Work to complete — Your answer must be a single number: how many lines of the data include "computer".

Records shown —
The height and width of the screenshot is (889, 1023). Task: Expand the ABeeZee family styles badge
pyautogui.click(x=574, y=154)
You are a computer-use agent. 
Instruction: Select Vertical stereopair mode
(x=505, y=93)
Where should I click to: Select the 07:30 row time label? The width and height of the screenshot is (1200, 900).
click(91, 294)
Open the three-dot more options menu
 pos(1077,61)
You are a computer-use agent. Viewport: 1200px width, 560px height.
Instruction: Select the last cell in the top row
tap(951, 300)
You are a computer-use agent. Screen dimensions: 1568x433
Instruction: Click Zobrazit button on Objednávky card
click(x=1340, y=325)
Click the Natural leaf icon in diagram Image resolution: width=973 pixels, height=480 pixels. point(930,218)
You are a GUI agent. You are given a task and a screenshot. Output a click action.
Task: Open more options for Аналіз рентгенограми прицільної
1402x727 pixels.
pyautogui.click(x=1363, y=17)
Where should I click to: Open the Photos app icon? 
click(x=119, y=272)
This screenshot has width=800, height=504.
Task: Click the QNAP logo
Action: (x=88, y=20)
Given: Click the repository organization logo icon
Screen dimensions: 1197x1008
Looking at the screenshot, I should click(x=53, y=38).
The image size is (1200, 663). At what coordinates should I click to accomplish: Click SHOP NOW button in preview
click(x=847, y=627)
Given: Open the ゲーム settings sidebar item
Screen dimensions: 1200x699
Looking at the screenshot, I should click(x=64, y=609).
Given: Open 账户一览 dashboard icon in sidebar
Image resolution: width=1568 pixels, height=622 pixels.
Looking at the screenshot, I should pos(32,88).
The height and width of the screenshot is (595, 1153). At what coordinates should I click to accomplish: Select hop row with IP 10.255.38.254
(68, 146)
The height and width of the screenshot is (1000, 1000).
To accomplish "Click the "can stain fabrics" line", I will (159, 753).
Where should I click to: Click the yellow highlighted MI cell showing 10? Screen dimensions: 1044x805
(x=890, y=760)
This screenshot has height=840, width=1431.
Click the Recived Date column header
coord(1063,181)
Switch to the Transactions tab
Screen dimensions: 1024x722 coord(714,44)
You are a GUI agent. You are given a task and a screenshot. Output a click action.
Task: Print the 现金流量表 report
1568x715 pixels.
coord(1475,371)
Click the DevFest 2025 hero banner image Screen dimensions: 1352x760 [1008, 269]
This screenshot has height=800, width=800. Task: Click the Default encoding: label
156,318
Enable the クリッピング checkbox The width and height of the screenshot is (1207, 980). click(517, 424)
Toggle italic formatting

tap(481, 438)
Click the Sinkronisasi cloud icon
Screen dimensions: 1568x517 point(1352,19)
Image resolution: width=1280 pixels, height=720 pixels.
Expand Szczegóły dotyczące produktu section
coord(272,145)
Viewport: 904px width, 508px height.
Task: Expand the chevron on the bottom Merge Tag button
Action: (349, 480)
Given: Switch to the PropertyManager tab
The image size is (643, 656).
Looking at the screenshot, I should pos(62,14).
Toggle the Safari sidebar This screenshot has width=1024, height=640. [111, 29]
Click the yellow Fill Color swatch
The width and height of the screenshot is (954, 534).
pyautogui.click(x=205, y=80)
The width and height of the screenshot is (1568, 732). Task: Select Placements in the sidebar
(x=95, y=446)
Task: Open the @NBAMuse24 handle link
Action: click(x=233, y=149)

Task solution — 3